Patients with high-grade non-muscle invasive tumors of the bladder (NMIBC) who fail BCG intravesical treatment are at a substantially high risk for disease progression and may, therefore, benefit from early radical cystectomy. Identifying these patients before they progress could improve treatment outcomes. Heat shock proteins (HSP) are a group of molecular chaperons with low expression levels in normal physiological conditions, that are markedly upregulated after the cell is exposed to external stressors. Alteration in HSP levels are observed in many cancers, and HSP overexpression usually signals a poor prognosis. Previous studies have shown an association between HSP expression and outcome in bladder cancer, including in patients treated with BCG. Thus, in the search for additional biomarkers for this high-risk group of patients, we aimed to evaluate the association between HSP60, 70 and 90 expression and outcomes in a homogenous group of T1HG NMIBC patients treated with BCG.

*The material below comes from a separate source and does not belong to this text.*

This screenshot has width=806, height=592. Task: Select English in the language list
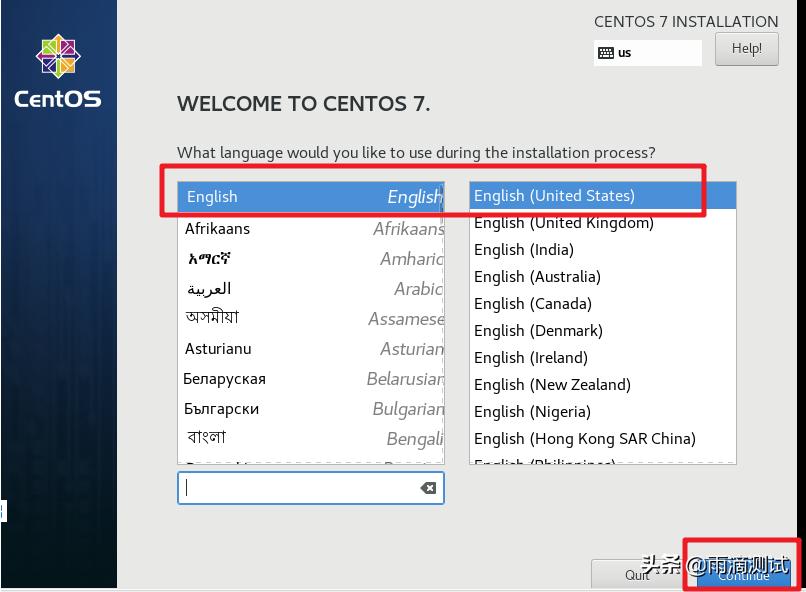310,197
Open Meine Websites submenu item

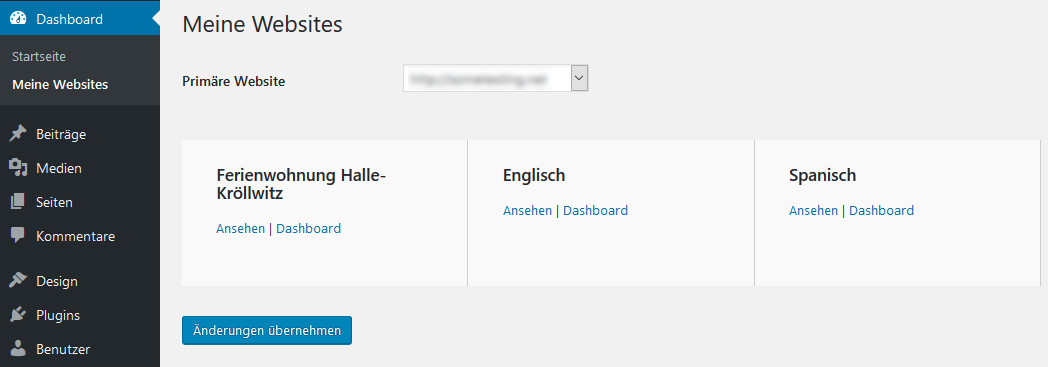60,86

The study cohort included a total of 54 patients who received at least an induction course of intravesical BCG, 37 of whom (69%) received partial or complete maintenance BCG treatment. All patients had a high EORTC risk score for progression. The median follow-up for this cohort was long, approaching 10 years. The estimated 5-year recurrence and progression-free survival rates were 59% and 81%, respectively. We found a significant association between elevated HSP60 staining and decreased HSP70 staining and the risk of disease progression. These findings remained significant when controlling for EORTC risk score for progression. Moreover, 4/5 patients who had both an increased HSP60 expression and decreased HSP70 expression progressed during follow-up. To further support our findings, we evaluated the differential expression of HSP-related genes in a previously-published cohort of 460 NMIBC patients who underwent comprehensive transcriptional analysis. We found that multiple genes corresponding to HSP60, HSP70, and HSP90 were highly expressed in the sub-group of patients that displayed luminal-like characteristics however we were unable to find a clear association with levels of tumor aggressiveness in this heterogeneous cohort of patients.

While we found a significant association between HSP expression and outcome in NMIBC, the mixed results regarding the direction of this association emphasize its complexity. The opposite effect of higher cellular expression levels of HSP60 and HSP70 may be the result of the different roles these HSPs have in the cell and their different cellular locations. We believe additional studies will shed light on the true association between HSP levels and outcome in this high-risk group of patients, enabling us to use these markers to better identify patients at the highest risk for progression who may benefit from early radical cystectomy. Furthermore, a better understanding of the mechanism underlying this association may lead to future studies evaluating whether manipulating cellular HSP levels may have a therapeutic effect, possibly discovering additional avenues for treatment of this disease.